Fake Dating? Sign me up!
June and Levi, both in separate relationships, are spectacularly dumped smack dab in the middle of the public eye. These break-ups are MESSY. Levi is cheated on, his fiancee hooking up with a celebrity while selling him expensive real estate. June’s boyfriend, a real piece of work who hadn’t said “I love you” in 10 years, creates his own reality tv show and breaks up with June while simultaneously explaining that he met someone else and they are in love and soul mates. Gross. THEN they turn her into a meme.


Heavy Hitting Topics
The romance is sexy. The tension builds right from the beginning, especially with June being unable to keep her hands to herself. However, while the ‘Revenge Exes’ burned like wildfire, it’s dampened and kept in check with the remembrance of a lost loved one. June’s sister Annie was Levi’s best friend. She passes away unexpectedly before our story takes place, but she touched everyone she’d interacted with. There’s an Annie-shaped hole that lingers in the periphery.
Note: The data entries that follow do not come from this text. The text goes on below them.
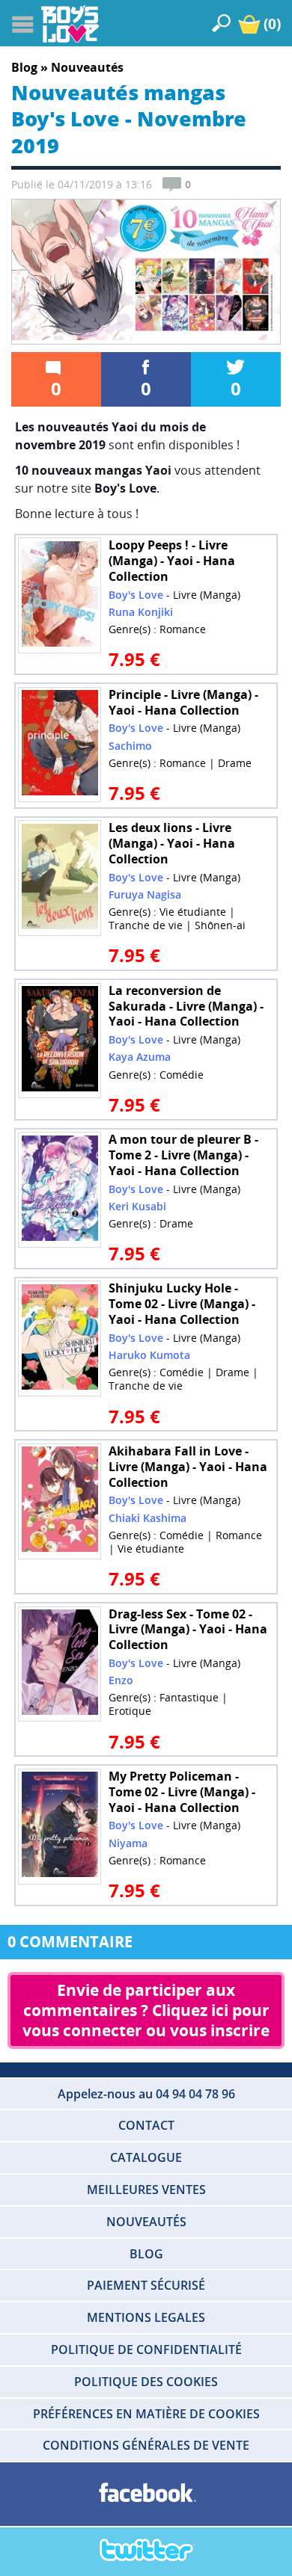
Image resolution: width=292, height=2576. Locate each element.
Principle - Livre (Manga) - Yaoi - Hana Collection (183, 702)
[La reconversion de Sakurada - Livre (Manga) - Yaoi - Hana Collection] (60, 1040)
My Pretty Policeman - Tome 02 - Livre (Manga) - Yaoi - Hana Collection (182, 1792)
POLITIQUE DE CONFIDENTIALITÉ (146, 2349)
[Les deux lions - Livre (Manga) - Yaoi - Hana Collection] (60, 878)
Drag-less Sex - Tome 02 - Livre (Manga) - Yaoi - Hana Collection (188, 1630)
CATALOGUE (146, 2157)
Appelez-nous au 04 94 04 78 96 (146, 2094)
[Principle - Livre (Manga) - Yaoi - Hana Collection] (60, 744)
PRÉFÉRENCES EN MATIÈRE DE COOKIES (146, 2414)
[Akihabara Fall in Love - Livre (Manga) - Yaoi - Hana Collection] (60, 1501)
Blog (24, 67)
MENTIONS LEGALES (146, 2317)
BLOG (146, 2254)
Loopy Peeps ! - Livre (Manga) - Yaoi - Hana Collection (172, 561)
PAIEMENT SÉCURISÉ (146, 2285)
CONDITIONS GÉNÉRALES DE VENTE (146, 2445)
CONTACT (146, 2125)
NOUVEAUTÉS (146, 2221)
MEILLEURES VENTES (146, 2189)
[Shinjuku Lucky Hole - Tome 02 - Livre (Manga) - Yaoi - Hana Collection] (60, 1338)
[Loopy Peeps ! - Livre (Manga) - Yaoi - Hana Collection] (60, 595)
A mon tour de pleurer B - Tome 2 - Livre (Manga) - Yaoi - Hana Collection (183, 1155)
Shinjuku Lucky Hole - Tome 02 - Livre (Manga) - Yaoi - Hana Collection (182, 1304)
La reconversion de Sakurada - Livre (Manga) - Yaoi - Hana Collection (186, 1006)
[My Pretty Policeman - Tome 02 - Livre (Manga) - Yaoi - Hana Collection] (60, 1826)
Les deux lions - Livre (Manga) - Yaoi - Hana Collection (172, 843)
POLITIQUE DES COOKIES (146, 2381)
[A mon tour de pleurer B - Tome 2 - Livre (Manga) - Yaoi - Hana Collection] (60, 1190)
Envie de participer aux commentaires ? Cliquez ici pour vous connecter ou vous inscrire (147, 2010)
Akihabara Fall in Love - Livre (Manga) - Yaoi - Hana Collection (188, 1467)
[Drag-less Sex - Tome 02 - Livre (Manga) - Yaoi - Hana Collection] (60, 1664)
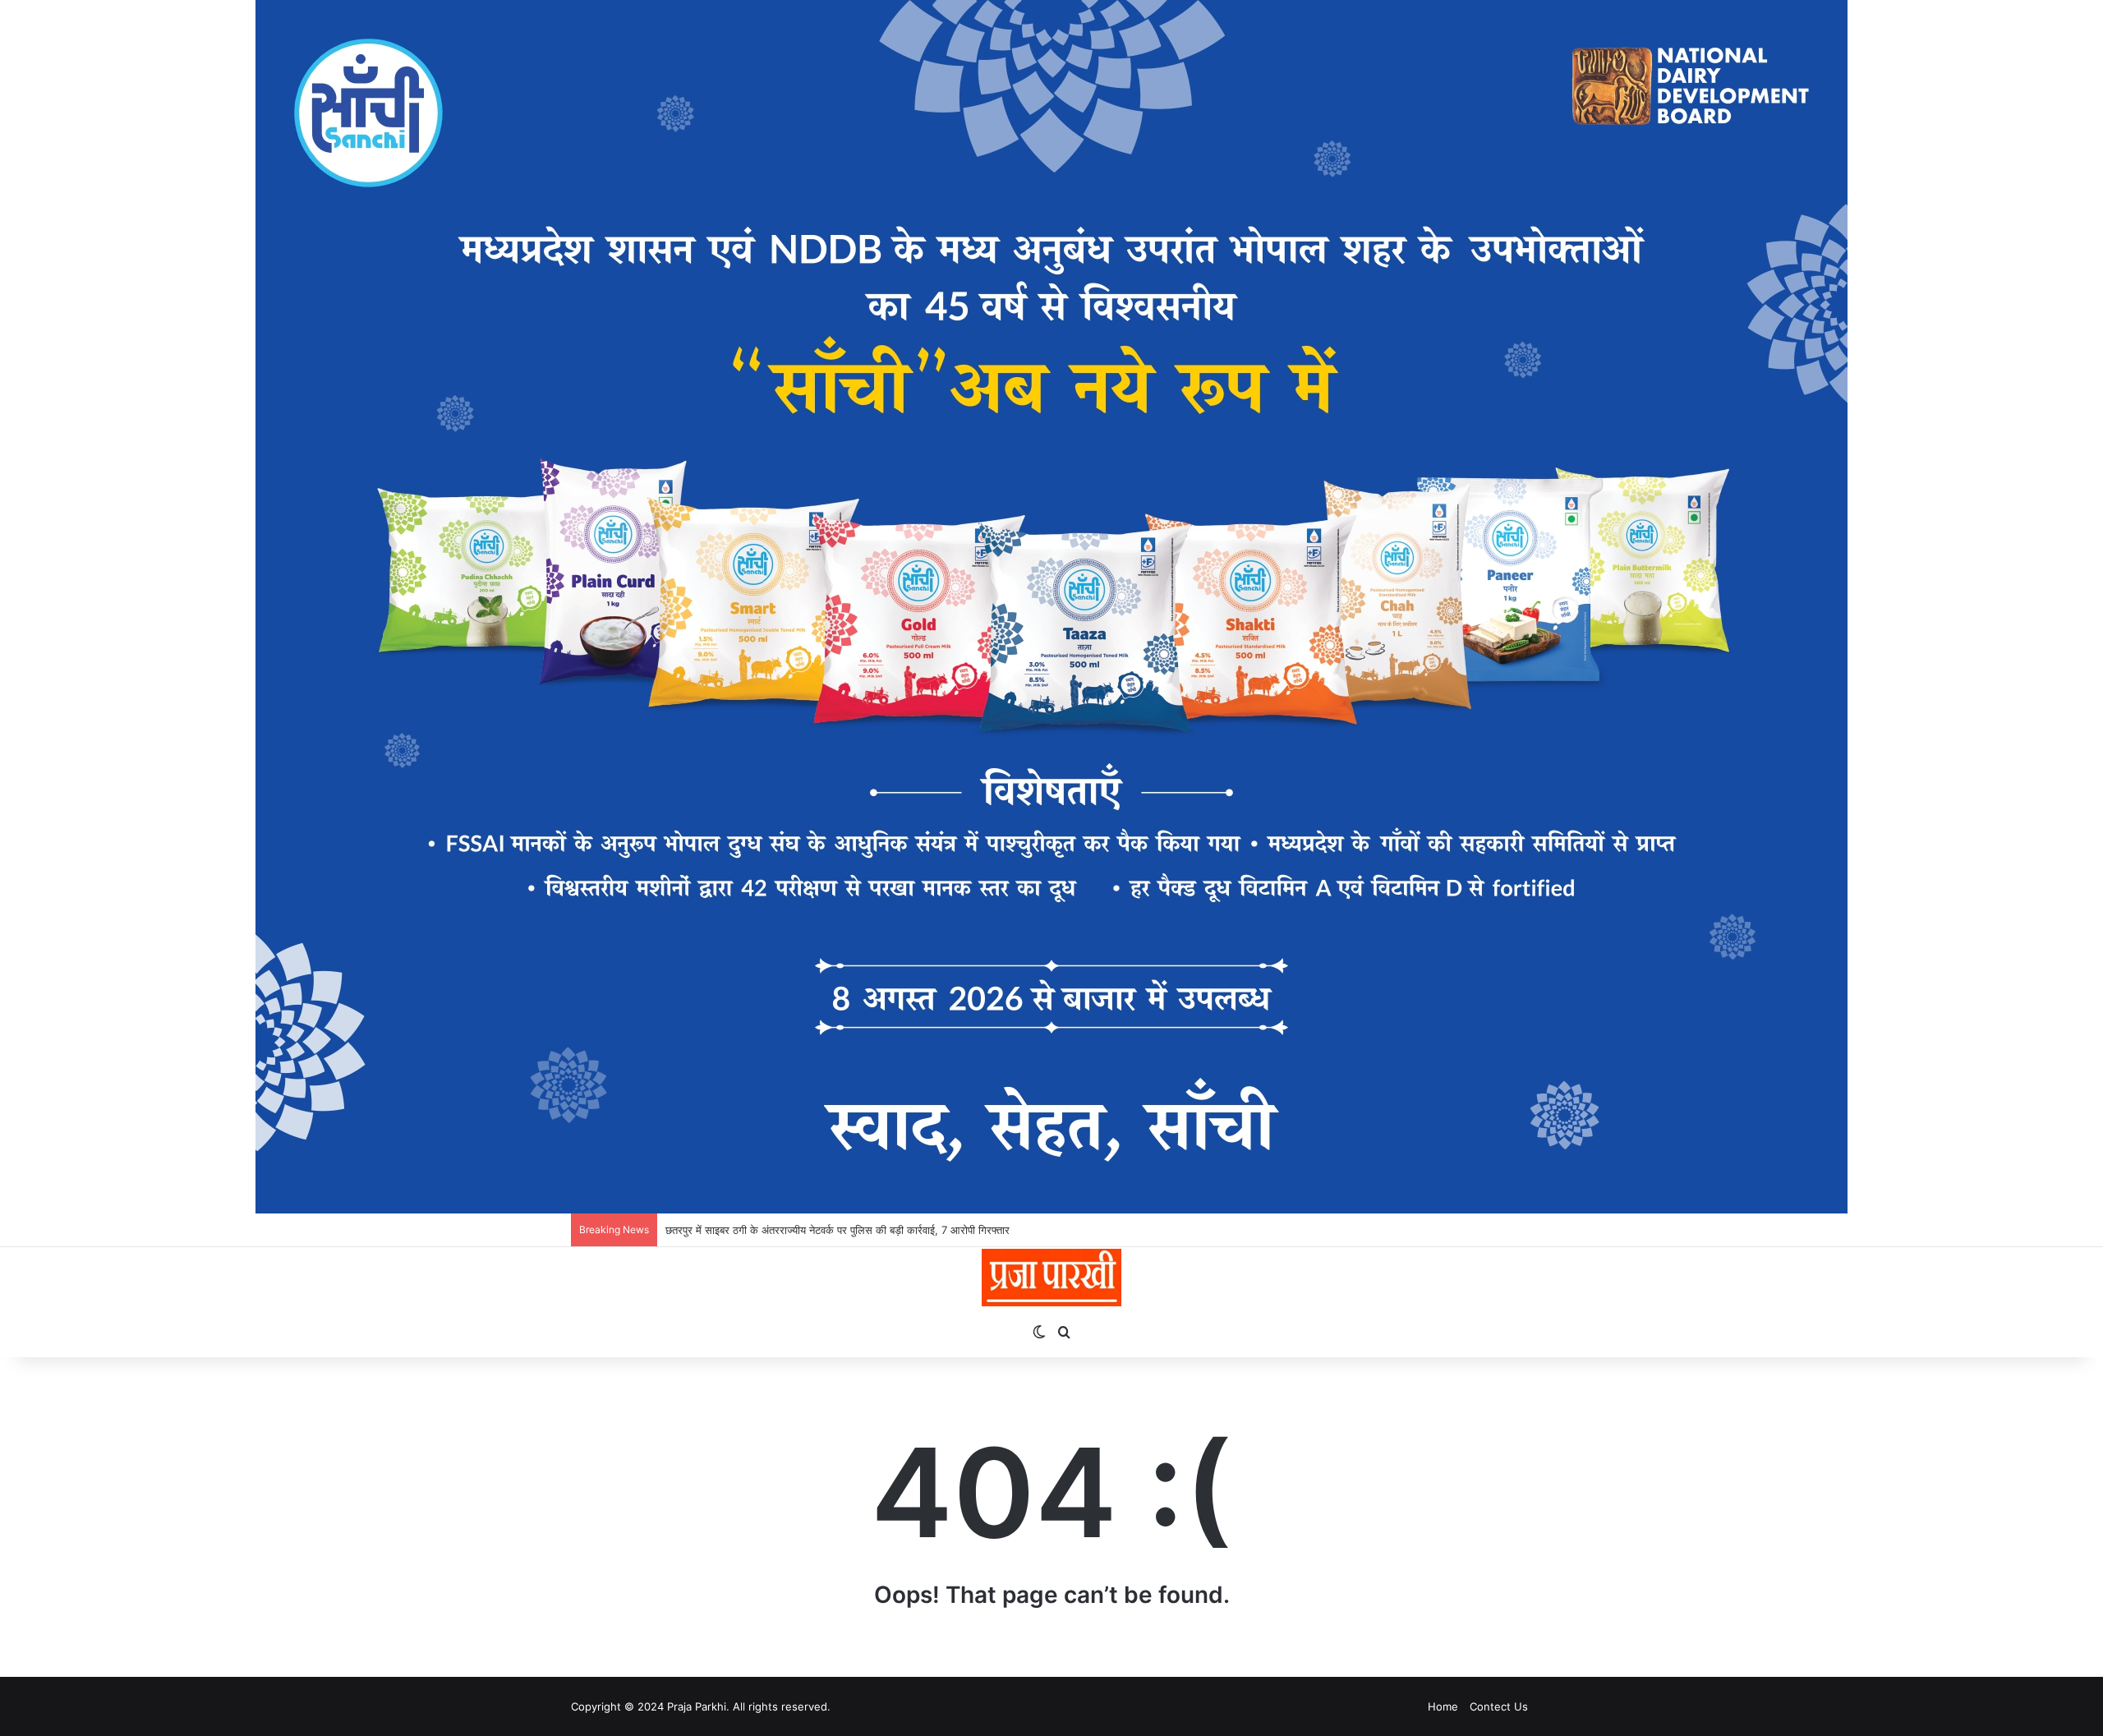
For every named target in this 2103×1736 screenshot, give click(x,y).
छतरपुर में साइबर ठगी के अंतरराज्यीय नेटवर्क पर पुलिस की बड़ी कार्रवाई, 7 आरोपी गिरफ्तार (837, 1229)
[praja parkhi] (1051, 1277)
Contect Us (1499, 1706)
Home (1443, 1706)
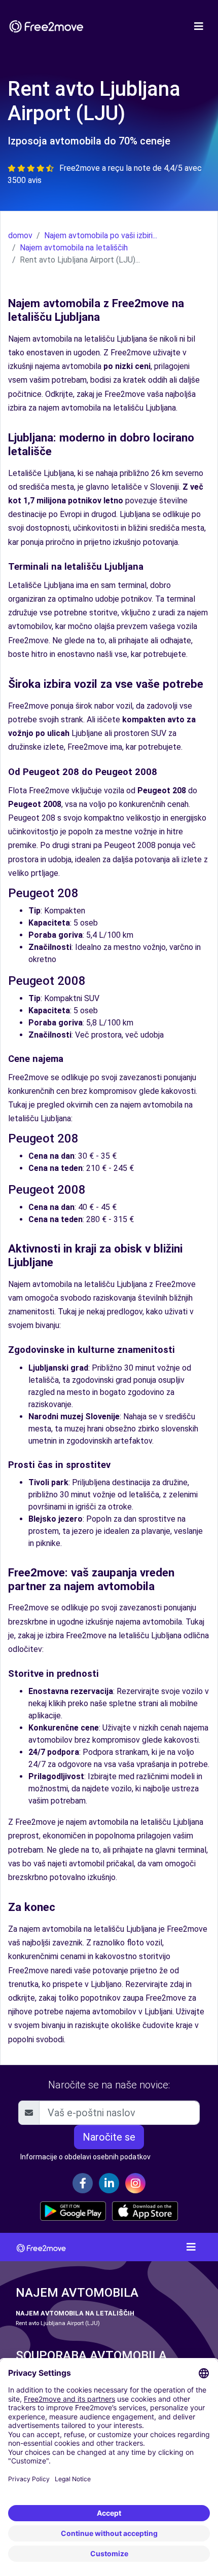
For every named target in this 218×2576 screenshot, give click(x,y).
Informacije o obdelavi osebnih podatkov (85, 2157)
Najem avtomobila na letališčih (74, 247)
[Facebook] (82, 2183)
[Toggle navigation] (199, 26)
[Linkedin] (109, 2183)
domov (20, 235)
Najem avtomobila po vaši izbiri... (100, 235)
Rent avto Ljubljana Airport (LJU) (58, 2323)
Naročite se (109, 2137)
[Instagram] (135, 2183)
That’s not to say that it’s sad — the story isn’t really sad.

“The Break-Up Pact” truly makes me feel hopeful and inspired. June and Levi have spent a lot of time with regret, mulling over their choices and battling their grief. When the time comes, though, each of them are challenged to restart their lives, living for themselves and their own wants, needs, hopes, and dreams. It’s the idea of Annie, their lost loved one, who pushes them to get their act in gear and live.

Reading with my Ears

Photo by Findaway Voices on Unsplash
My most favored way of reading is with my eyes, either physical books or eBooks on my Kindle. Sometimes, though, a story comes around that begs to be read with my ears. I first read “The Break-up Pact” with my eyeballs. I was immersed in it, and knowing there was an audiobook as well, I jumped on it. Being able to hear some very beautiful scenes in this book read aloud felt like reading this story in a more powerful way. (I’m looking at you, Chapter 27.)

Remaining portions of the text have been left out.